§ **TASK OBJECTIVE**:
Copy task for the material below: print the line with "Screen dimensions: 1238x773" and every line after it to the end, exactly as written, without the pictures.

§ **INFORMATION PROVIDED**:
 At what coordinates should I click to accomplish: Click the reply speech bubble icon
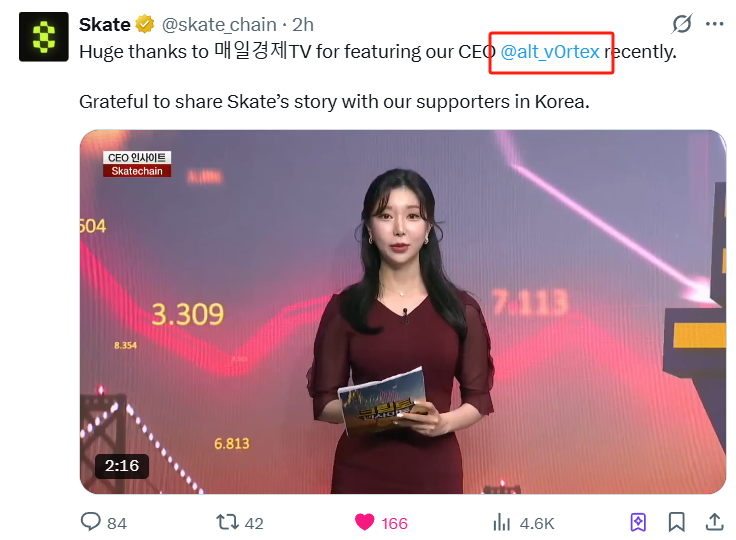(x=91, y=522)
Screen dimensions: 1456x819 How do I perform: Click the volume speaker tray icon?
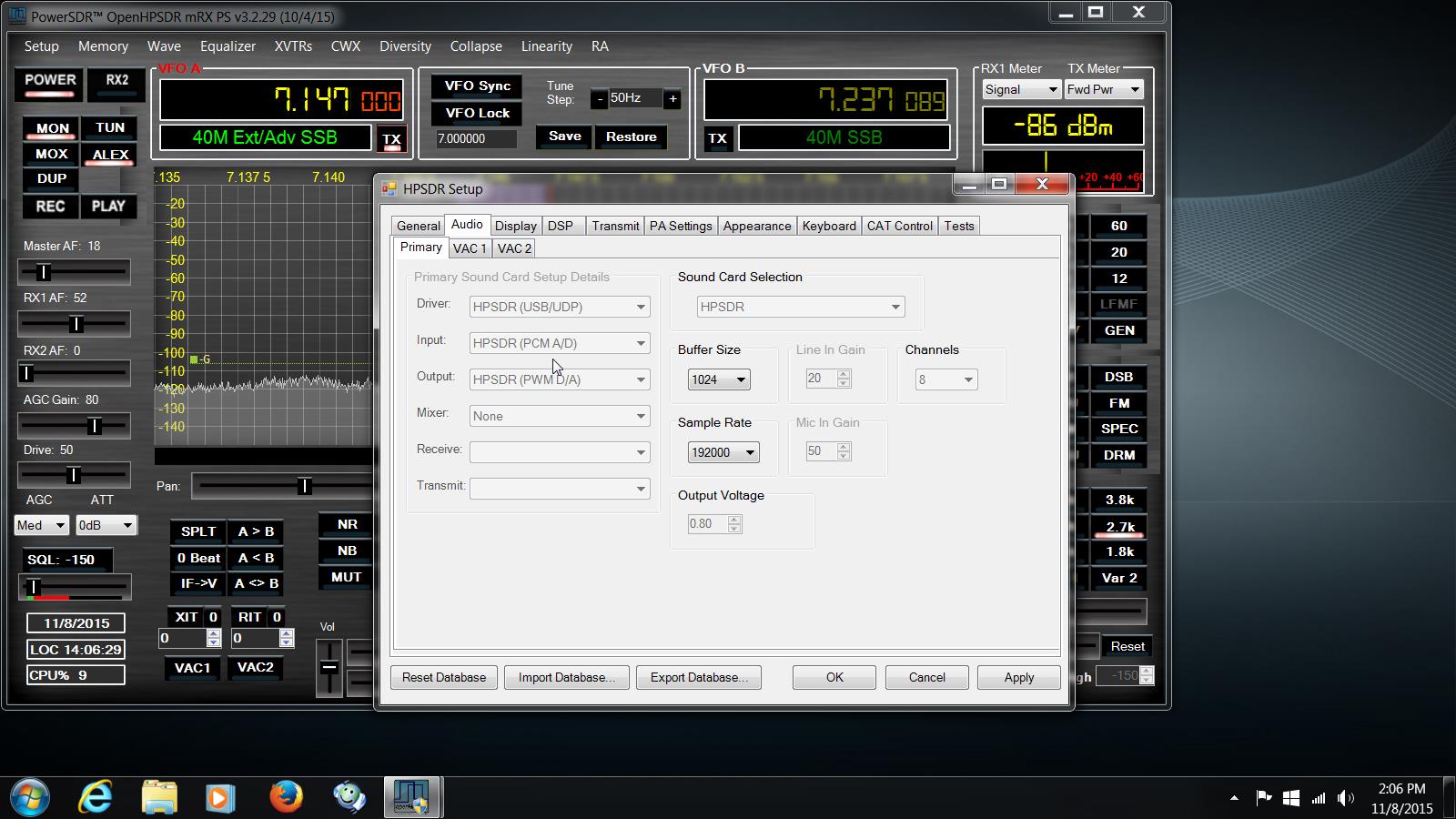(1345, 798)
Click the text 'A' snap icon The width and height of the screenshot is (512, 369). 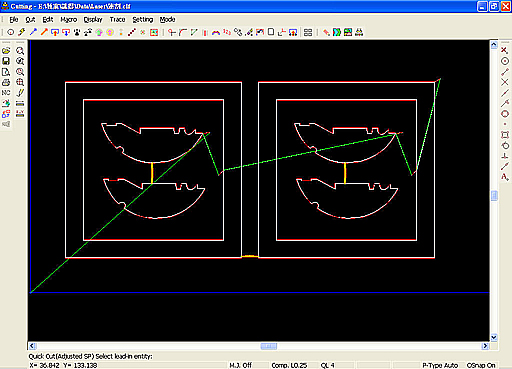pos(505,177)
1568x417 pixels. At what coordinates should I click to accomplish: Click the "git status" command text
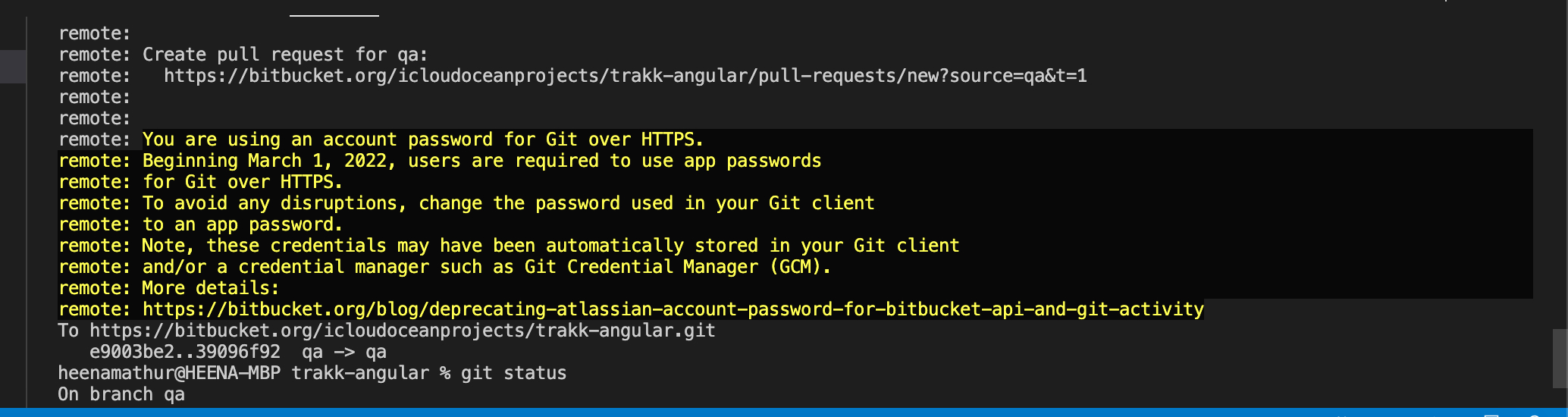click(513, 373)
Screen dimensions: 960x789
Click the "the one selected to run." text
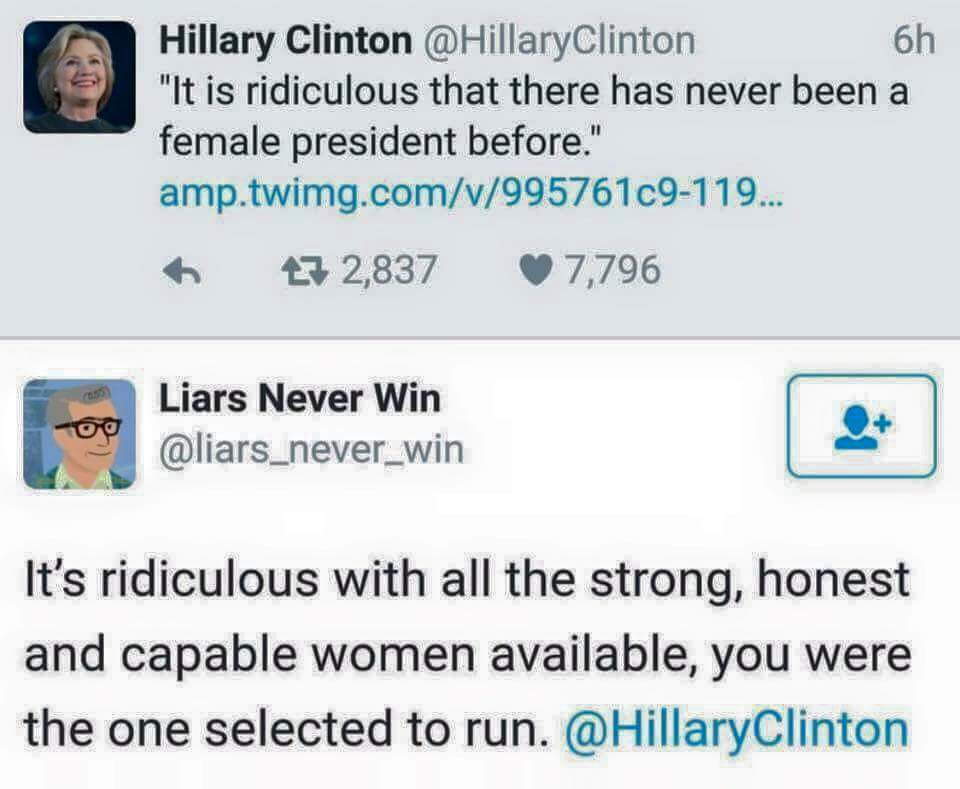pos(285,729)
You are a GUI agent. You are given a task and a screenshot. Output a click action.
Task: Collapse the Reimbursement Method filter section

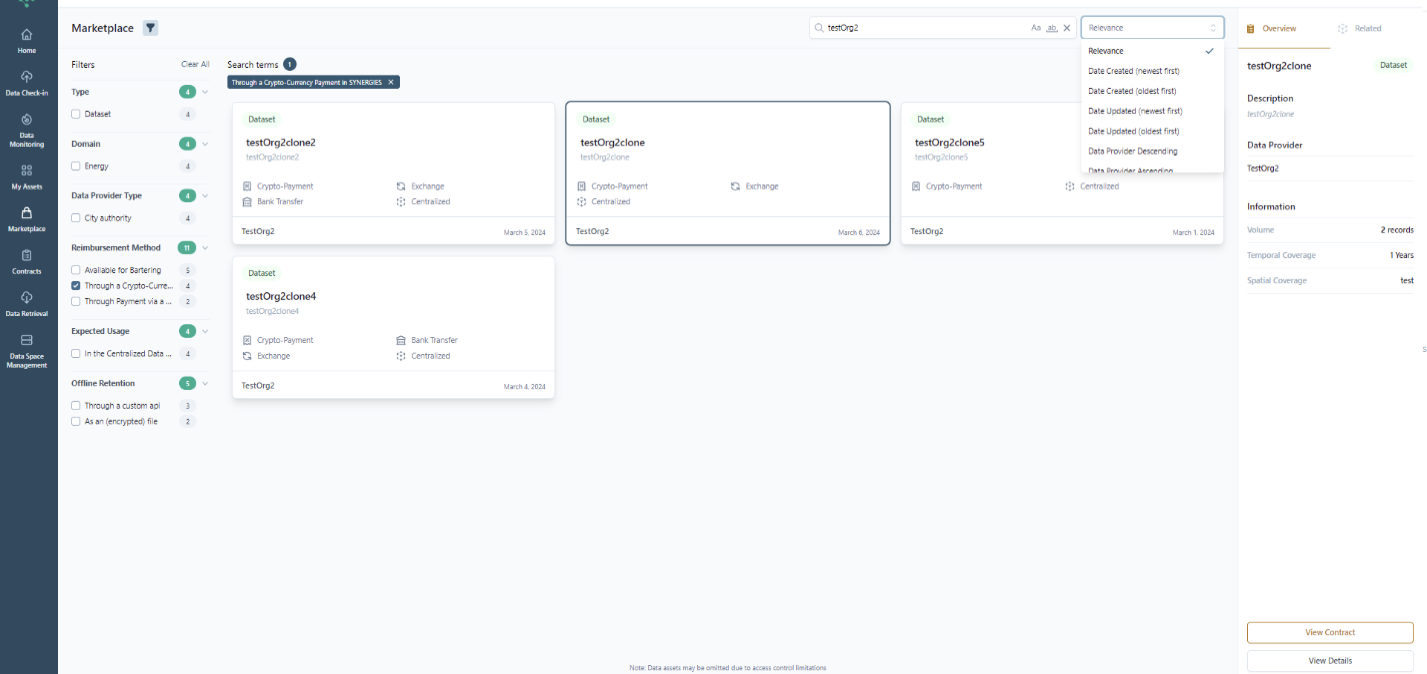pyautogui.click(x=205, y=248)
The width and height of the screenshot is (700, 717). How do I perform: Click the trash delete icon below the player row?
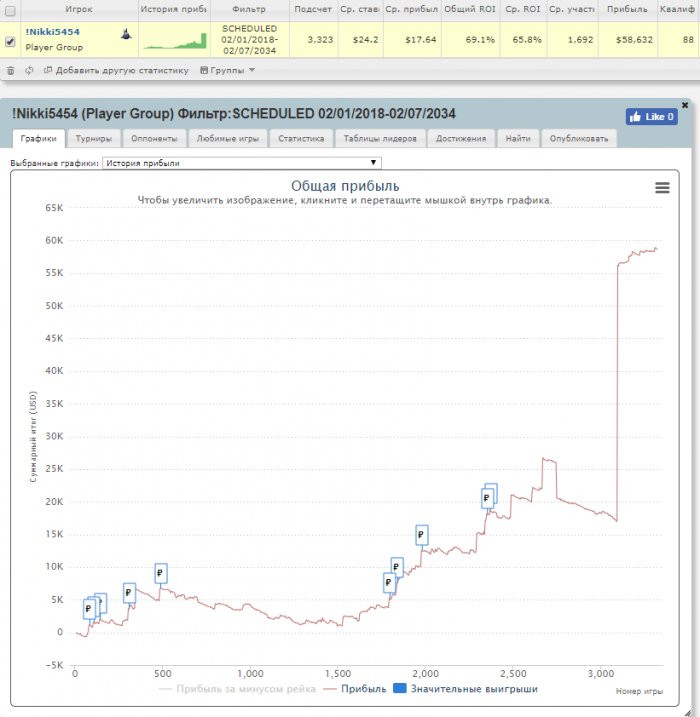(10, 71)
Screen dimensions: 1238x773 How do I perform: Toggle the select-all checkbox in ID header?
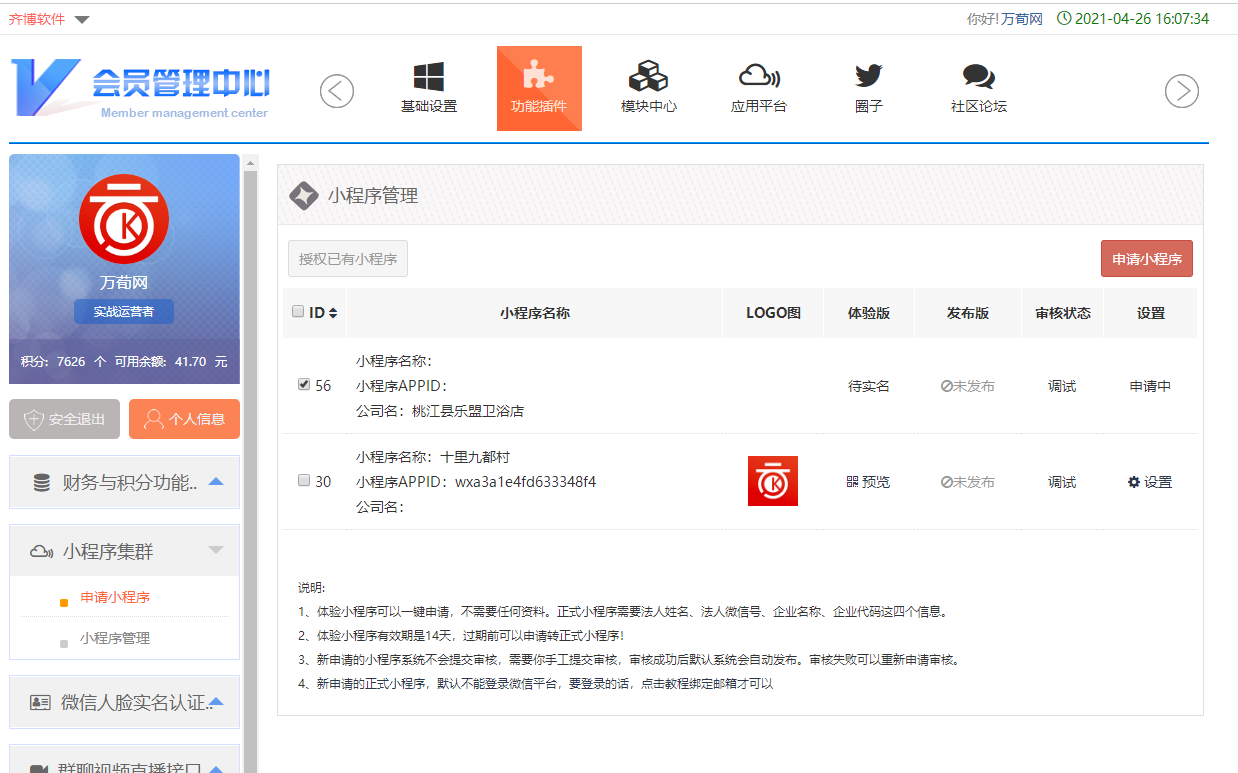(298, 312)
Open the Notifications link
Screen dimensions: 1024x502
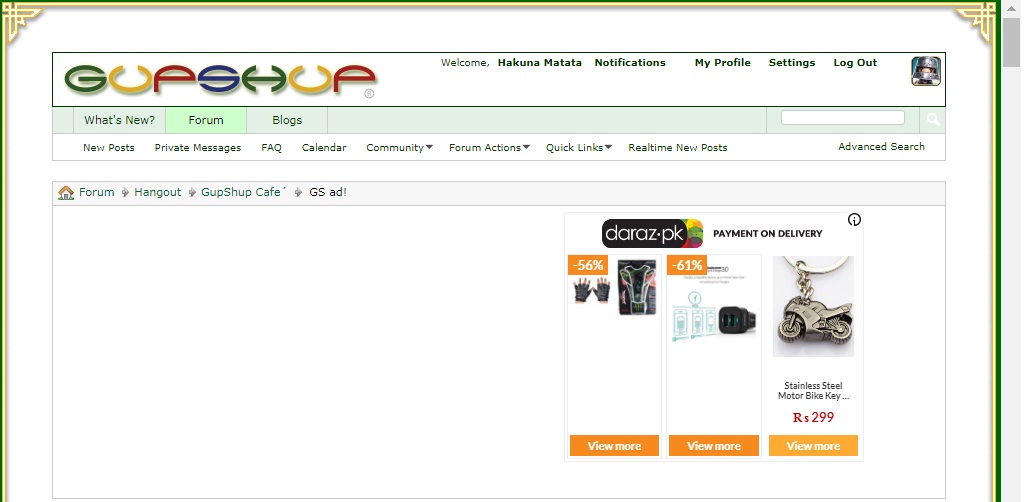pyautogui.click(x=630, y=63)
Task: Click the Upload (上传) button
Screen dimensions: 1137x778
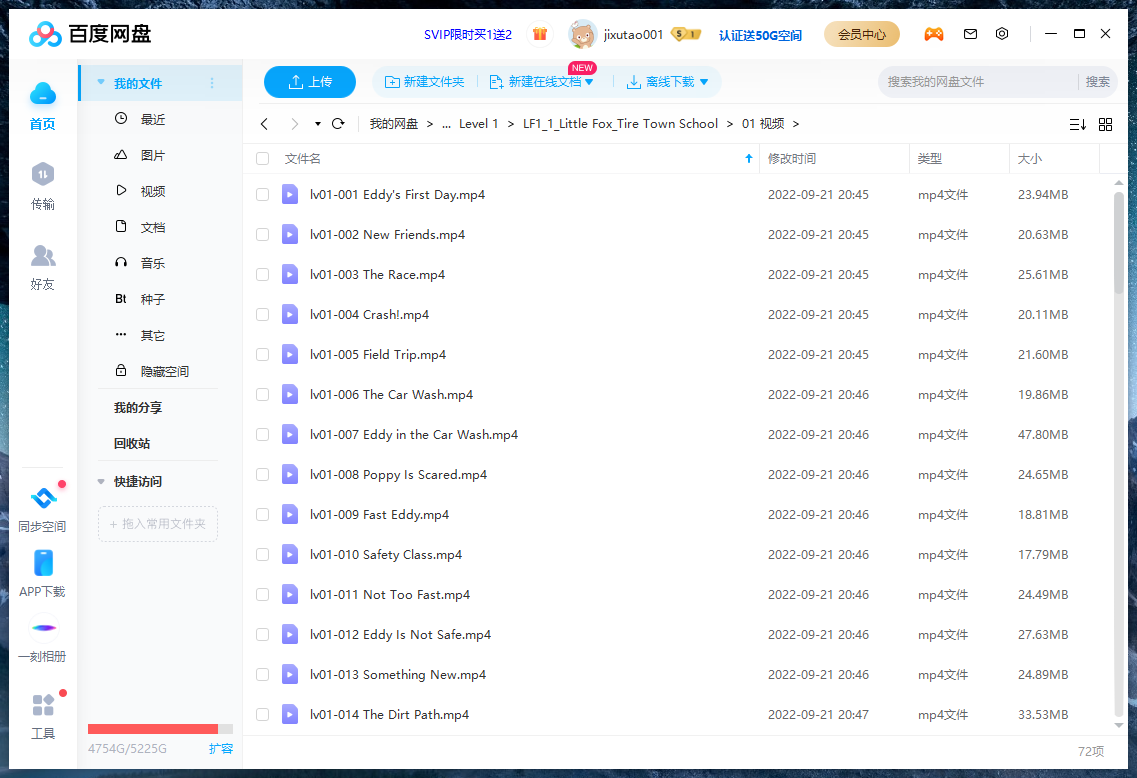Action: pos(310,82)
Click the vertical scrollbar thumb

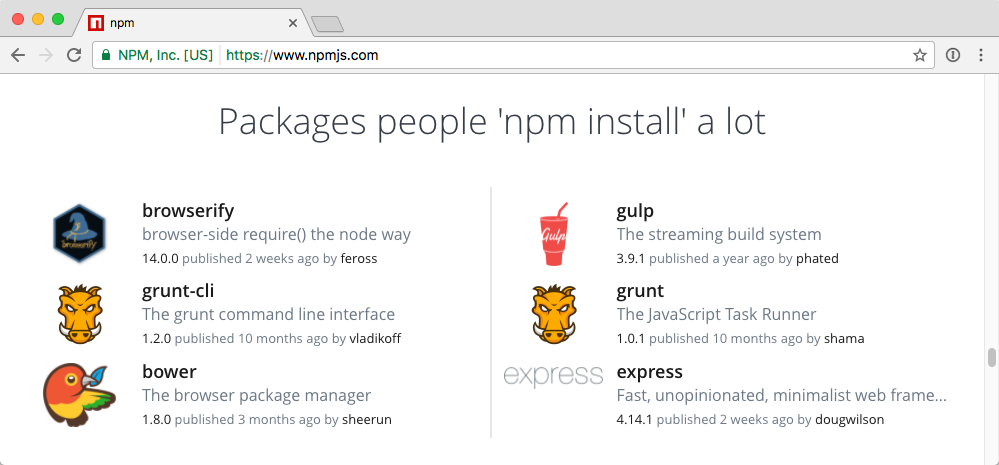point(991,357)
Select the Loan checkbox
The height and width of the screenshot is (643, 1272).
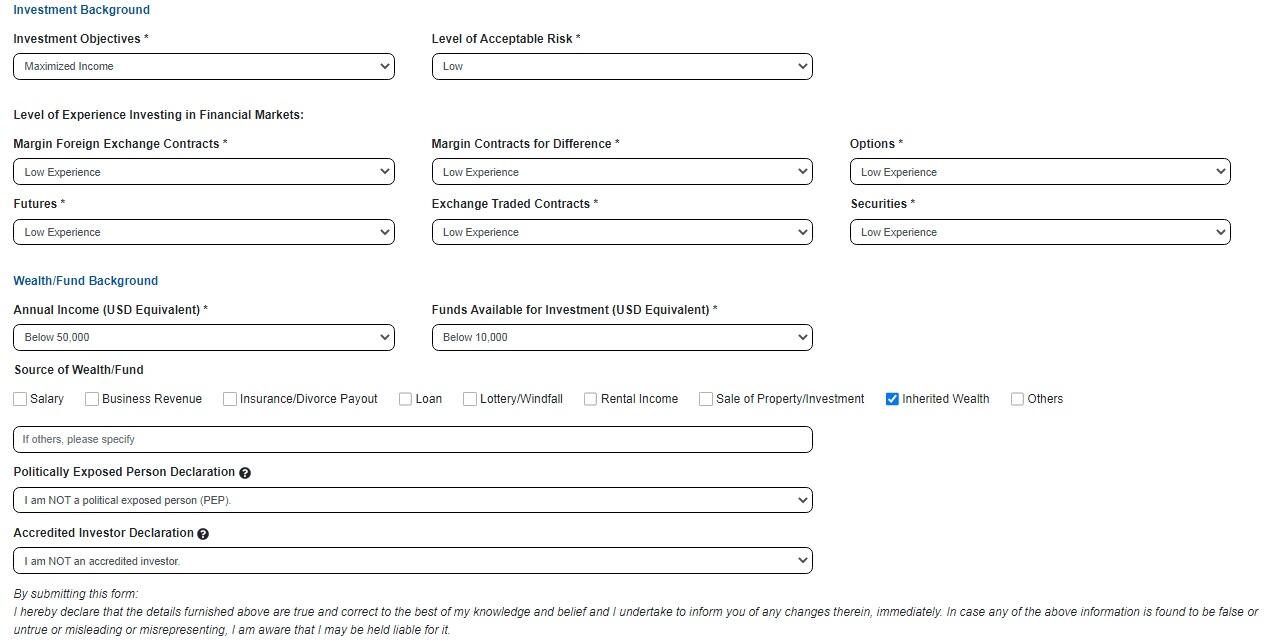(x=405, y=399)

§ **REPLY**:
Screen dimensions: 1238x773 How do I perform: Toggle the select-all checkbox in ID header?
(298, 312)
Open the Notifications link
Screen dimensions: 1024x502
pyautogui.click(x=630, y=63)
Task: Click the Upload (上传) button
Screen dimensions: 1137x778
Action: pos(310,82)
Click the vertical scrollbar thumb

point(991,357)
Select the Loan checkbox
The height and width of the screenshot is (643, 1272).
(x=405, y=399)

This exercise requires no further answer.